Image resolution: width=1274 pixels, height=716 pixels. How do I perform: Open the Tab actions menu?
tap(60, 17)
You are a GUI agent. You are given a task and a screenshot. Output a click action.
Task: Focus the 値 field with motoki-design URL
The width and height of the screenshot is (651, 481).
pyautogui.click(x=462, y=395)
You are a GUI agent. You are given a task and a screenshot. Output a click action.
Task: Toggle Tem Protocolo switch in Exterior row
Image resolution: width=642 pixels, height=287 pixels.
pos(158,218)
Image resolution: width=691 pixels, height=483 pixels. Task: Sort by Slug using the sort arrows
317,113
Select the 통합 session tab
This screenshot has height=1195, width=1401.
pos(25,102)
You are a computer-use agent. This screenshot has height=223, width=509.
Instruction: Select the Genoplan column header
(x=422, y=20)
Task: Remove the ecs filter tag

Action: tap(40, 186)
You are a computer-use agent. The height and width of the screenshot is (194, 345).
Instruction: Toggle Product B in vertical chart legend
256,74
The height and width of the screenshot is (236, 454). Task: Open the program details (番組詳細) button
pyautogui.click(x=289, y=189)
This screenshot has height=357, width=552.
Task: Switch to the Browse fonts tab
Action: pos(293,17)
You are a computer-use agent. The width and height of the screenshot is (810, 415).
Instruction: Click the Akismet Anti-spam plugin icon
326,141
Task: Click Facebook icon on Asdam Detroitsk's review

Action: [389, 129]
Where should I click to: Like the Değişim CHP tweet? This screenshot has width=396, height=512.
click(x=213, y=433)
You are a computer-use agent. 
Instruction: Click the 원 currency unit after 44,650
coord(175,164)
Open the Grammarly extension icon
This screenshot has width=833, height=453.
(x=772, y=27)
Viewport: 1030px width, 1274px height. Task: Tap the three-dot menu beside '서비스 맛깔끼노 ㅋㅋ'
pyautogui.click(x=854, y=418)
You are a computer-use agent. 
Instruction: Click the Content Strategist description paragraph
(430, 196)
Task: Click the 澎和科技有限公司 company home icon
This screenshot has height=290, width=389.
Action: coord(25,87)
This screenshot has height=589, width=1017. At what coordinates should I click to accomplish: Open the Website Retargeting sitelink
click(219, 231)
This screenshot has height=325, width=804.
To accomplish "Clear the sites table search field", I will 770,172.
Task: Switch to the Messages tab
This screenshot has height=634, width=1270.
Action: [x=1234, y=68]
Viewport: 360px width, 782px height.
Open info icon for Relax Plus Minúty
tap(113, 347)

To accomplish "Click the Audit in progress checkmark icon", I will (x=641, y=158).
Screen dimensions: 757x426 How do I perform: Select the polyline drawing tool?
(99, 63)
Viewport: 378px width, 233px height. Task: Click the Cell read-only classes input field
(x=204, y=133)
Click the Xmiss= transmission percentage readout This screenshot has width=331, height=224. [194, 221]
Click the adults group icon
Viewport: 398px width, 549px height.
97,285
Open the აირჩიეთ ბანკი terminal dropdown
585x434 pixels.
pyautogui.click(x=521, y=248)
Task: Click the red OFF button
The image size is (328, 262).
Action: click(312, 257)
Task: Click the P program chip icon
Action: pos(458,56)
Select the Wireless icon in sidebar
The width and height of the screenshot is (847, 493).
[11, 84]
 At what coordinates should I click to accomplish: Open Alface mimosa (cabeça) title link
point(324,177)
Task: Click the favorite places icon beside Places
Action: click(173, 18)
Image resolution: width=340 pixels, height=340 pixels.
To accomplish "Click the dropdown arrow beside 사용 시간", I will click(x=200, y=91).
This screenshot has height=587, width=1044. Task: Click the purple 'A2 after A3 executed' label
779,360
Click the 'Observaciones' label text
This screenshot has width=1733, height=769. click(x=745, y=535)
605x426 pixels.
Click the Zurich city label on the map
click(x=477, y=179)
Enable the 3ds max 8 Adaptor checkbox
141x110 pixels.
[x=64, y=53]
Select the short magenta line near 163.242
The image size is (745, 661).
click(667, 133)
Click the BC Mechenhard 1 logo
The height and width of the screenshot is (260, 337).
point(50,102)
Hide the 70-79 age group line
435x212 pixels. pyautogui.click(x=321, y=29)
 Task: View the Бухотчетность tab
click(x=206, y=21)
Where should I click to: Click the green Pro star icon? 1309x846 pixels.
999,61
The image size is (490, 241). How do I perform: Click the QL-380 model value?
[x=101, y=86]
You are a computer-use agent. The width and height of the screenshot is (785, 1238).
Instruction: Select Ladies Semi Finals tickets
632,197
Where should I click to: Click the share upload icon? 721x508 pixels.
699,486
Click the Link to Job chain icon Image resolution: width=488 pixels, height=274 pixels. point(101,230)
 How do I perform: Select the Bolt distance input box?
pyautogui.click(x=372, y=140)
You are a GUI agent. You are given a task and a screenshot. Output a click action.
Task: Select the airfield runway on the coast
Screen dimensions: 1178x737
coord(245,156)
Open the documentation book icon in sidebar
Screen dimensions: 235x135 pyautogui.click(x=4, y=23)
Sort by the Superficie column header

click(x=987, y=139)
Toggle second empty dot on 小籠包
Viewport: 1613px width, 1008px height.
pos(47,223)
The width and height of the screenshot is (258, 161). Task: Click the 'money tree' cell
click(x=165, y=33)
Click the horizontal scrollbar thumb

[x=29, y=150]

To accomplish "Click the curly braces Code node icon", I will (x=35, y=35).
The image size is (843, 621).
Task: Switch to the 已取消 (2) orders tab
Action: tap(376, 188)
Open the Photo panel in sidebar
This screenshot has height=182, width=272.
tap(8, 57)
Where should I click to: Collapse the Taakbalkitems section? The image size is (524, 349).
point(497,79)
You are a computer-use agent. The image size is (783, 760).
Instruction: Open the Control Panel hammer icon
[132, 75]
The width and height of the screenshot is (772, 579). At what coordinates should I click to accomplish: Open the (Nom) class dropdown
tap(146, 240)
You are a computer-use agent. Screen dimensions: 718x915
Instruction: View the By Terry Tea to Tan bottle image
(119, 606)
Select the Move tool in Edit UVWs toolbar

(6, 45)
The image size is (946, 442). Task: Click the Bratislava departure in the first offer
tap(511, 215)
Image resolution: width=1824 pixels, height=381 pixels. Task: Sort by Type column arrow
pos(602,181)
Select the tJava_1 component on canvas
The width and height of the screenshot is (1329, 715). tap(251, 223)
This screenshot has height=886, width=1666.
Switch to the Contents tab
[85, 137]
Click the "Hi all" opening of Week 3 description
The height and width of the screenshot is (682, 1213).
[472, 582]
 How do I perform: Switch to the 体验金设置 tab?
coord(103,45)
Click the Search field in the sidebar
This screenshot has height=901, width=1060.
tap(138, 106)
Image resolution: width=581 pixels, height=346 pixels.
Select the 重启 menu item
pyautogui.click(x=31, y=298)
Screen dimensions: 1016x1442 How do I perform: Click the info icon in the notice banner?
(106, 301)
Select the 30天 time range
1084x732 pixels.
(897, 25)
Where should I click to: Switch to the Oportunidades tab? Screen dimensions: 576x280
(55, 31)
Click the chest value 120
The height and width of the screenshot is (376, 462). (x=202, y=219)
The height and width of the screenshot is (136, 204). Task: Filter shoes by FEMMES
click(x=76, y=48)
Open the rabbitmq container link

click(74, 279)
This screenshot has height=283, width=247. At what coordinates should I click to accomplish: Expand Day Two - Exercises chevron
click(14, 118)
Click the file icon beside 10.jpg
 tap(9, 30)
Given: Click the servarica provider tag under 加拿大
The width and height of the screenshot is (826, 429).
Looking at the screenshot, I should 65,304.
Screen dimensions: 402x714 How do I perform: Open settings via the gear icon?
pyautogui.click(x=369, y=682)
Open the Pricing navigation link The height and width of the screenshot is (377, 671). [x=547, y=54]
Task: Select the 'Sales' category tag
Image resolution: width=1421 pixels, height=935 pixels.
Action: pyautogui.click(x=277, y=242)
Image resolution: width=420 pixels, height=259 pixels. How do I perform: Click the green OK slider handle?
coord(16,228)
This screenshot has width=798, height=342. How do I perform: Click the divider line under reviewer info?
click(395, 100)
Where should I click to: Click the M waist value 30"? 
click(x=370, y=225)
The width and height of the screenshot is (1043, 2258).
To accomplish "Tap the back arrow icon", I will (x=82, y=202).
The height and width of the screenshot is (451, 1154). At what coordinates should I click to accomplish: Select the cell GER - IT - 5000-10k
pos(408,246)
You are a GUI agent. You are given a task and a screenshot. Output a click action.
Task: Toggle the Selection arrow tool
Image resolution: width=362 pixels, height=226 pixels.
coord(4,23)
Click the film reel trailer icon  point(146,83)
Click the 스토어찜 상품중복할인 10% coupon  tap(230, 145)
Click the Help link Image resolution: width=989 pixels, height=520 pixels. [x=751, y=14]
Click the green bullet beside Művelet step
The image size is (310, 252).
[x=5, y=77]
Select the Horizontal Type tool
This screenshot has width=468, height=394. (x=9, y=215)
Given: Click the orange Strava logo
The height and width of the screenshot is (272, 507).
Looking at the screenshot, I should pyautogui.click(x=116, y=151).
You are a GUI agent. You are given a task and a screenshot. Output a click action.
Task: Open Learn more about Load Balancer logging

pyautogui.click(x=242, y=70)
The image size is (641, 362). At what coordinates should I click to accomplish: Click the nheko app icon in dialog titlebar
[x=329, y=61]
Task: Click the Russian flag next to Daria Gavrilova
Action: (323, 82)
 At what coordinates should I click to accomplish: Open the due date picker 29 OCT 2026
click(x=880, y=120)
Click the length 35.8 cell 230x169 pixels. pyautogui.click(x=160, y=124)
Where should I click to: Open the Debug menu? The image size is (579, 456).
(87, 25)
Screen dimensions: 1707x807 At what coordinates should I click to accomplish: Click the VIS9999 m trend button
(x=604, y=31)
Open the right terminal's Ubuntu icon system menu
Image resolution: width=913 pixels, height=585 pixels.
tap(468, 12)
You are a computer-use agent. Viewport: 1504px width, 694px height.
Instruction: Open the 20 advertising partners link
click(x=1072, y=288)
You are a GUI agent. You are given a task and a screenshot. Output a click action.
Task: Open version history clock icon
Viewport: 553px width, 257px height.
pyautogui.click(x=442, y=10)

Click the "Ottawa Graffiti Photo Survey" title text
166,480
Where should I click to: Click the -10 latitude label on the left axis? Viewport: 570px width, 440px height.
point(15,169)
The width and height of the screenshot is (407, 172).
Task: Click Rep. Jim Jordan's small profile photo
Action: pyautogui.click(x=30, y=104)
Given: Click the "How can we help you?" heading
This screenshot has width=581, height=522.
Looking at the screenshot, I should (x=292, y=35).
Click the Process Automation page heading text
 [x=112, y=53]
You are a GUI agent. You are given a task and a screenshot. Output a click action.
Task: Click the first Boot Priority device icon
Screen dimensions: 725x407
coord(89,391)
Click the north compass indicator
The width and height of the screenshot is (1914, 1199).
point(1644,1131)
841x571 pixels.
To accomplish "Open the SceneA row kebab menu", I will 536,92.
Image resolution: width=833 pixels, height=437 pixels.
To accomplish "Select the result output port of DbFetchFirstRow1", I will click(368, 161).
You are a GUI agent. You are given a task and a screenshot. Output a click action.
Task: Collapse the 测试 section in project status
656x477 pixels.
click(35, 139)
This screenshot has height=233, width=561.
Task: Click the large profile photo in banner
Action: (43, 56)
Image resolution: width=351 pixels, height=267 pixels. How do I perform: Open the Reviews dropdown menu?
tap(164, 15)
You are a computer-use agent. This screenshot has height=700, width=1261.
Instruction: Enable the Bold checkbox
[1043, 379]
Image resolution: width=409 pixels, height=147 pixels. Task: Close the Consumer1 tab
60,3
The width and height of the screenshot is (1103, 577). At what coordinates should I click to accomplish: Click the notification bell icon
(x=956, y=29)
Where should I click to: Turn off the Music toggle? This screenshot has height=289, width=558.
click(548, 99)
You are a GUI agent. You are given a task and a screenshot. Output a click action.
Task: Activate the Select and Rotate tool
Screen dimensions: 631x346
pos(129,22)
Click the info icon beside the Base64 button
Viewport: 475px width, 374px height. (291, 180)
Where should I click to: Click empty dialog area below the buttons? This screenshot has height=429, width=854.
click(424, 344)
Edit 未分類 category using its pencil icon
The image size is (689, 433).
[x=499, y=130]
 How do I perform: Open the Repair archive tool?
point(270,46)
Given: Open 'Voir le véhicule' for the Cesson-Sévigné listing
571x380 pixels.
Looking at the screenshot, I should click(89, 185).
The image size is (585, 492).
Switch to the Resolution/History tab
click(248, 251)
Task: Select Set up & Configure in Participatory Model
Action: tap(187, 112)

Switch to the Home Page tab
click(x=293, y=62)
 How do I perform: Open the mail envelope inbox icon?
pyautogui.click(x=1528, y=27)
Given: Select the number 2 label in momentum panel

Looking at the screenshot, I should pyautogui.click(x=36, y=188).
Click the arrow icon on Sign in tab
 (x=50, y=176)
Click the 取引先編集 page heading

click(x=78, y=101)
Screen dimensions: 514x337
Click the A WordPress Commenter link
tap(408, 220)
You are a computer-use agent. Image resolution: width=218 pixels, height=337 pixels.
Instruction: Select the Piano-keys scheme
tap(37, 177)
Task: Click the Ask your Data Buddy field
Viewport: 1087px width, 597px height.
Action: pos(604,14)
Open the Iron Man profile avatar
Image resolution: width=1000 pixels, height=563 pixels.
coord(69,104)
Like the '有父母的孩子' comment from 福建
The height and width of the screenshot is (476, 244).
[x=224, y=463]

------------------------------------------------------------

### PROMPT
This exercise asks for the line with "Switch to the Home Page tab" and all lines after it through the end of the records above, retyped exactly and with nothing else.

### RESULT FOR THIS EXERCISE
Switch to the Home Page tab
click(x=293, y=62)
 How do I perform: Open the mail envelope inbox icon?
pyautogui.click(x=1528, y=27)
Given: Select the number 2 label in momentum panel

Looking at the screenshot, I should pyautogui.click(x=36, y=188).
Click the arrow icon on Sign in tab
 (x=50, y=176)
Click the 取引先編集 page heading

click(x=78, y=101)
Screen dimensions: 514x337
Click the A WordPress Commenter link
tap(408, 220)
You are a computer-use agent. Image resolution: width=218 pixels, height=337 pixels.
Instruction: Select the Piano-keys scheme
tap(37, 177)
Task: Click the Ask your Data Buddy field
Viewport: 1087px width, 597px height.
Action: pos(604,14)
Open the Iron Man profile avatar
Image resolution: width=1000 pixels, height=563 pixels.
coord(69,104)
Like the '有父母的孩子' comment from 福建
The height and width of the screenshot is (476, 244).
[x=224, y=463]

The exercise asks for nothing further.